A Mario Bergamo è dedicato un capitolo dell’agile e ottimo saggio storico “Cento foglie d’Edera”, che l’amico Renato Traquandi, repubblicano di lunghissimo corso, ha pubblicato alcuni anni fa per Book Sprint Edizioni e che ripercorre la vita e le gesta degli esponenti illustri del PRI.
Traquandi, peraltro imparentato con il celebre antifascista di “Giustizia e Libertà” Nello Traquandi, combattente e compagno dei fratelli Carlo e Nello Rosselli e di Ernesto Rossi, ricorda come Mario Bergamo amasse molto la Francia e il suo popolo e come egli teorizzasse la costituzione di una repubblica franco-italiana, unita dal comune denominatore del laicismo integrale e da una visione profondamente sociale.
L’Ideale Nazionalcomunista e Nazionalbolscevico, può essere per molti versi contiguo e finanche aver ispirato il Peronismo argentino, il Sandinismo del Nicaragua, il Socialismo arabo, jugoslavo, panafricano e quello cubano.
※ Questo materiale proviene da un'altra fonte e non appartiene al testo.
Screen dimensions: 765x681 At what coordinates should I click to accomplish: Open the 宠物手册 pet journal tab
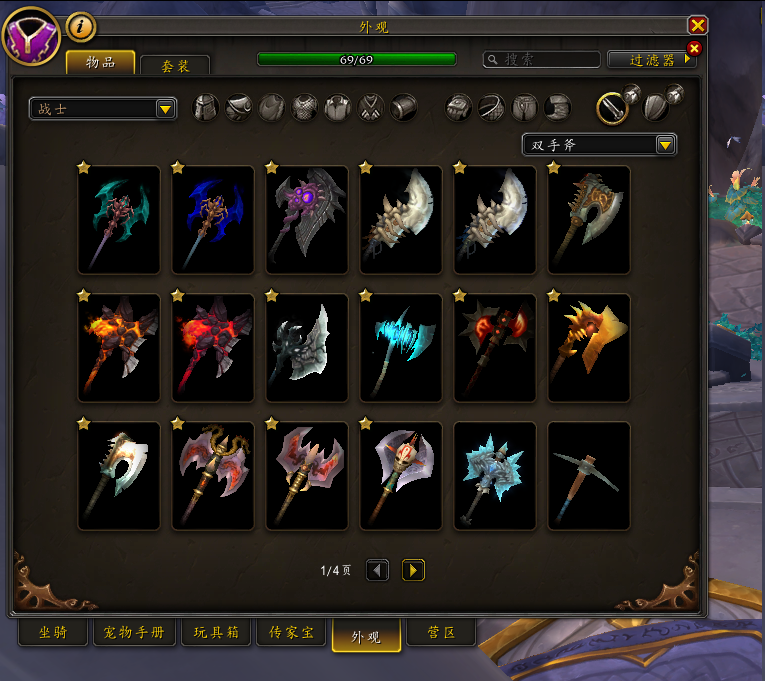tap(134, 633)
Un ideale repubblicano e laico, che mette al primo posto l’autogestione e l’autogoverno dei lavoratori e dei cittadini.
Decenni dopo la morte di Mario Bergamo e quella di Niekisch, in Russia – negli Anni ’90 – lo scrittore Eduard Limonov, il chitarrista Egor Letov ed il filosofo Aleksandr Dugin fonderanno il Partito NazionalBolscevico, propugnatore del ritorno del socialismo in Russia e oppositore del totalitarismo liberal-capitalista di Eltsin e Putin. E, per queste ragioni, il partito sarà messo fuorilegge nel 2007 dalla Corte Suprema russa e successivamente rifondato, con la denominazione “Altra Russia”, guidato dal solo Limonov e ancor oggi perseguitato.
Mario Bergamo, benché dimenticato dai più, ci aiuta a mantenere viva la fiammella dell’ideale mazziniano e garibaldino originario, fatto di fratellanza universale senza distinzioni, superamento dei totalitarismi, visione sociale e alternativa al capitalismo, che tutto mette in vendita.
Tale visione tentò ad ogni modo di portarla avanti, in Italia, il fratello di Mario Bergamo, Guido (1893 – 1953), da dissidente del PRI, il quale riteneva la lotta di classe indispensabile per l’emancipazione delle classi lavoratrici.
Come ricorda lo storico Silvio Berardi negli Annali della Fondazione Ugo Spirito, nel gennaio 1948, infatti, Guido Bergamo costituì a Venezia, assieme a Rino Ronfini, il Partito Repubblicano Italiano Sociale (PRIS), fondando come organo giornalistico “La Riscossa”, di Treviso. Ed egli stesso si candidò, non a caso, nella coalizione del Fronte Democratico Popolare, che aveva per effige Giuseppe Garibaldi e, oltre a social-comunisti, raccoglieva anche repubblicani sociali.